_Page excerpt_
Begin

- DVD cover
- Directed by: Muppalaneni Shiva
- Screenplay by: Muppalaneni Shiva
- Story by: Muppalaneni Shiva
- Dialogue by: Jandhyala
- Produced by: D. Ramanaidu
- Starring: Srikanth Monica Bedi Sanghavi
- Cinematography: Chota K. Naidu
- Edited by: K. Madhava Marthand K. Venkatesh
- Music by: M. M. Srilekha
- Production company: Suresh Productions
- Distributed by: Suresh Productions
- Release date: 25 May 1995;
- Running time: 138 minutes
- Country: India
- Language: Telugu

= Taj Mahal (1995 film) =

1995 Indian Telugu-language film

Taj Mahal is a 1995 Telugu-language romance film directed by Muppalaneni Shiva and produced by D. Ramanaidu. The film stars Srikanth, Monica Bedi and Sanghavi. The music was composed by M. M. Srilekha. It is the first successful film for Srikanth as a lead actor and the debut film of noted lyricist Chandrabose.

End

_Tasks and exercises_
a: From the Taj Mahal film text, copy the stretch from "1995 Indian Telugu-language" through "noted lyricist Chandrabose." word for word.
b: Proceed with the text on the 1995 film Taj Mahal, picking up right after its final sentence.

_Data lines_
Begin

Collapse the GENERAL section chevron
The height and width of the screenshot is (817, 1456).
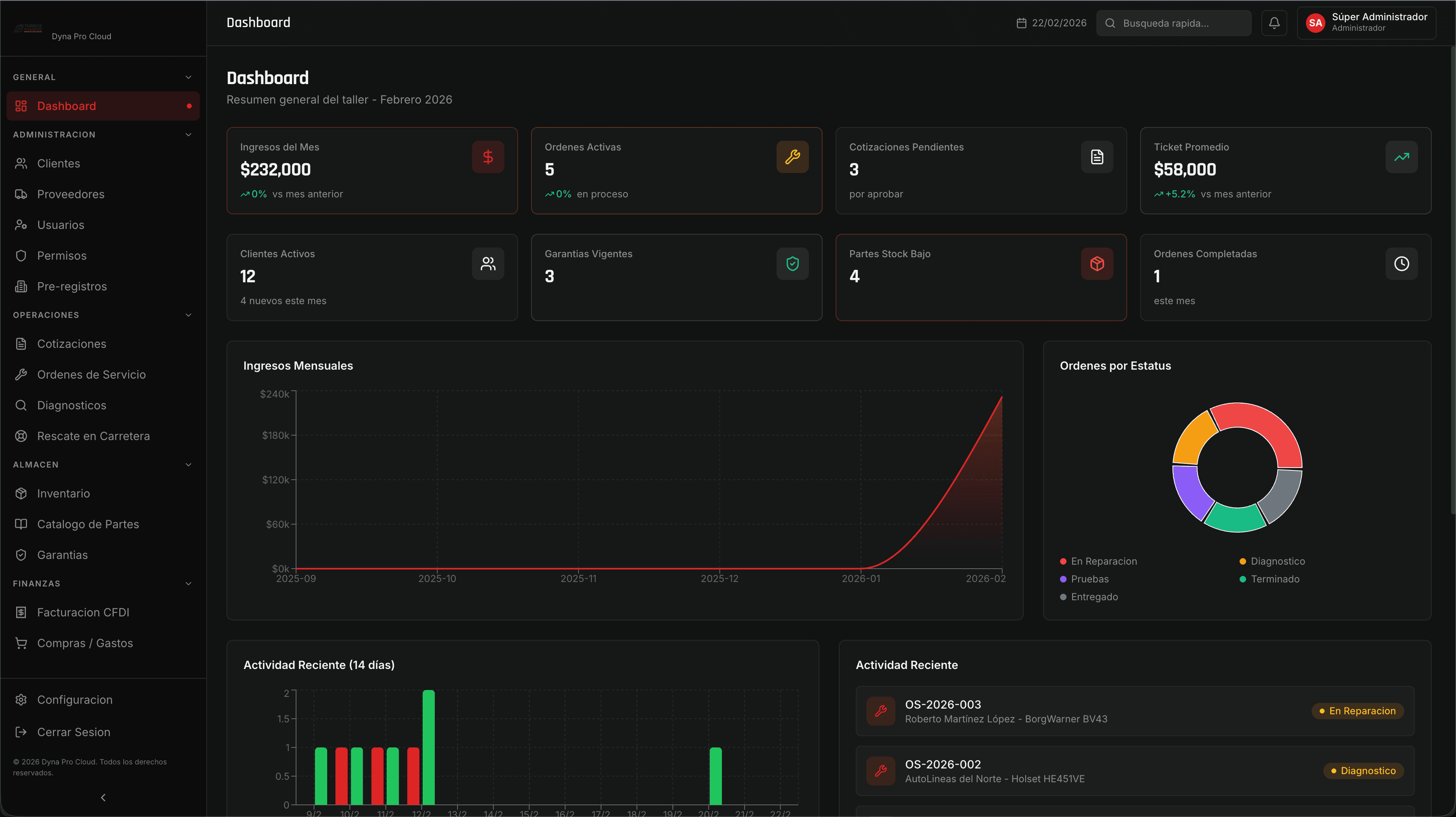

End

_Answer set_
a:
1995 Indian Telugu-language film

Taj Mahal is a 1995 Telugu-language romance film directed by Muppalaneni Shiva and produced by D. Ramanaidu. The film stars Srikanth, Monica Bedi and Sanghavi. The music was composed by M. M. Srilekha. It is the first successful film for Srikanth as a lead actor and the debut film of noted lyricist Chandrabose.

b:
==Plot==
The film revolves around the love story of Amar (Srikanth), a wealthy young man, and Mumtaz (Monica Bedi), a girl who sells miniature Taj Mahal models in Agra. Amar, on a trip with his friends, falls head over heels for Mumtaz's charm and innocence. Their whirlwind romance blossoms amidst the backdrop of the majestic Taj Mahal.

However, their path to love is filled with obstacles. Amar's family disapproves of their relationship due to their different social backgrounds. Mumtaz's brother, fearing for her safety, also tries to keep them apart. To make matters worse, Mumtaz discovers a shocking truth about her past that throws her life into turmoil.

==Soundtrack==

The music for the film was composed by M. M. Srilekha . Lyrics were written by C. Narayana Reddy, Chandra Bose, Sirivennela Sitarama Sastry, Bhuvana Chandra.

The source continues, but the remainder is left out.